> SOURCE EXCERPT:
--- start ---
See all those statements about Running `<algorithm name>` for block `<block name>`? Those are letting you know where the execution of the experiment is at. You can see that it first runs the training algorithm, test/iris_training/1, for the training_alg block. Then it runs the testing algorithm for the testing block, and finally the analyzer algorithm for the analyzer block. The results are printed last, which you can immediately print again by re-running the experiment.

These block names are the block names from the experiment’s toolchain. Our experiment uses the test/iris/1 toolchain, which looks like this:

_images/iris_toolchain.png

Now let’s generate the ROC and scores distribution plots! Run the following:

$ beat exp plot --show test/test/iris/1/iris

This plots our experiment’s plot table results. The --show flag tells us to pop up the plots as soon as they are generated, so we don’t have to find them in the filesystem to see them.

You should be seeing two plots, the ROC and scores distribution:

_images/lda_roc.png _images/lda_scores_distribution.png

Debugging the Iris LDA Experiment

There are a couple of things to keep in mind when debugging your experiments:

  1. The BEAT cache system.

  2. The availability of normal Python debugging strategies.

The Cache System

There is a subfolder in your prefix called cache. This folder holds all the caches for every step of every experiment you have ran - every block, once executed, saves its results in a cache entry. The cache entry for a block is saved in a path made from hashing the metadata & code from that block and every block before it. This means the following:

  • You may re-run an experiment and immediately get its results, since all of the experiment’s steps are found in the cache.

  • Changing a block in an experiment (whether its a source code file or metadata) will re-run that step and every step that depends on it.

  • Changing a database means that all experiments ran using that database cannot use any of their caches.

  • Changing an analyzer of an experiment means that only the last step will have to be re-ran.

Note

Please note that the root folder of the database is not a part of information used for producing the hash of the database block. Therefore if the only modification in a database block is changing its root folder, BEAT will use the previous cach data available. You need to clear the cache manually to make sure that the new root folder is accessable by beat. for more information about the data used for making the hashes of each block please refer to the hash.py from beat.core.

To look at an experiment’s caches, use the beat exp caches <exp name> command. To see our experiment’s caches:

$ beat exp caches test/test/iris/1/iris

To work with caches generally:

$ beat cache

Using Debugging Strategies

Let’s run a different experiment for this: test/test/iris/1/error. This experiment purposely has a bug in its analyzer algorithm Python file:

Skipping execution of `test/iris_training/1' for block `training_alg' - outputs exist
Skipping execution of `test/iris_testing/1' for block `testing_alg' - outputs exist
Running `test/iris_analyzer_error/1' for block `analyzer'
Start the execution of 'test/iris_analyzer_error/1'
Block did not execute properly - outputs were reset
  Standard output:

  Standard error:

  Captured user error:
    File "test/iris_analyzer_error/1.py", line 55, in process
        far32 = nump.float32(far)
--- end ---
> DATA SECTION:
--- start ---
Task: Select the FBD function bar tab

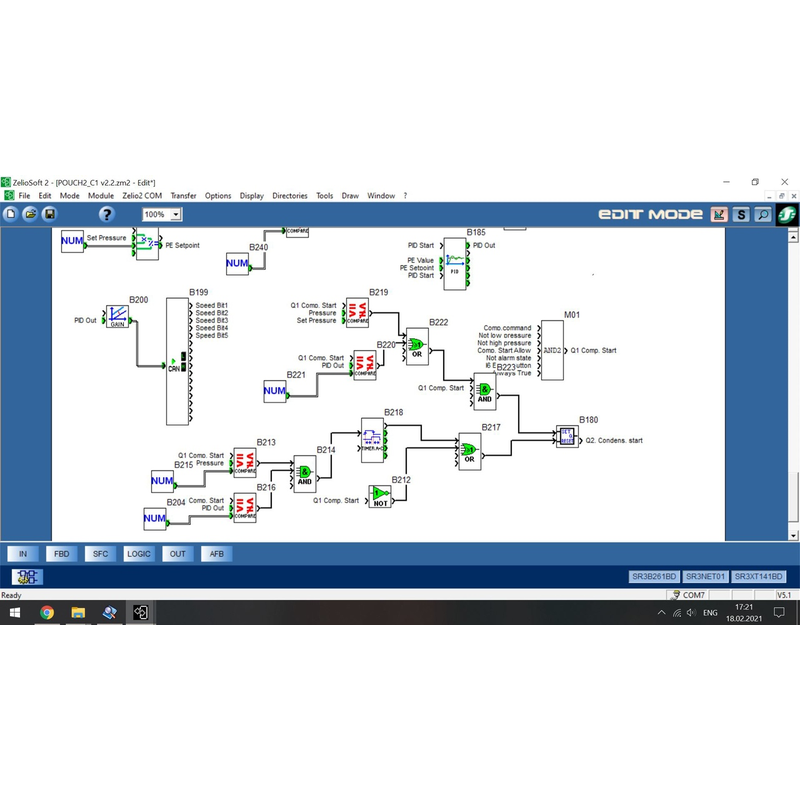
--- end ---
> THE TASKS:
1/ Reproduce, word for word, the BEAT experiment text above, everything from "Debugging the Iris" down to "Python debugging strategies.".
2/ Write what comes next in the BEAT experiment walkthrough, beginning after its final line.

> EXERCISE RESPONSES:
1/
Debugging the Iris LDA Experiment

There are a couple of things to keep in mind when debugging your experiments:

  1. The BEAT cache system.

  2. The availability of normal Python debugging strategies.

2/
    NameError: name 'nump' is not defined
  Captured system error:

Let’s edit that Python file:

$ beat alg edit test/iris_analyzer_error/1

And uncomment line 53:

#print(nump)

Note

If you don’t want to edit using the beat alg edit command (e.g., an external editor), you can find the path of the file to edit by using beat alg path instead of beat alg edit and copying the file path.

Save the file, exit the editor, and re-run the experiment again, to get the following message:

...
  Captured user error:
    File "test/iris_analyzer_error/1.py", line 53, in process
        print(nump)
    NameError: name 'nump' is not defined
  Captured system error:

Now we know for sure that “nump” isn’t defined. To make very sure, let’s inspect it with ipdb. Edit the file again with:

$ beat alg edit test/iris_analyzer_error/1

Recomment line 53 and uncomment line 54:

#import ipdb;ipdb.set_trace()

Run the experiment again to be put into an ipdb prompt when the block executes! You can play around in here like normal, and make sure that “nump” was just a misspelling of “numpy”.

The Iris Means Experiment

Let’s start learning how to use beat.editor! We will start off by copying our experiment test/test/iris/1/iris and changing the LDA algorithm to a more simple means-based algorithm:

  1. In the training step, we will calculate the mean measurement of setosa and versicolor flower samples (averaging all our “negative samples”).

  2. In the testing step, we will compare all our samples to this mean sample by calculating the distance from the current sample to the mean sample.

Warning

Make sure the beat editor serve server is running in a terminal tab in the parent directory of your prefix!

Creating the Experiment

In the BEAT editor browser tab, click the “experiments” tab on the top navigation bar. This will show you a list of experiments, including the Iris LDA experiment test/test/iris/1/iris.

Click the Clone button next to the Iris LDA experiment. This will pop up a window for creating your new experiment, with the “User”, “Toolchain”, and “Name” fields already pre-filled with the values from the cloned Iris LDA experiment. Note that it says “Invalid Name” at the top, because the name is already taken.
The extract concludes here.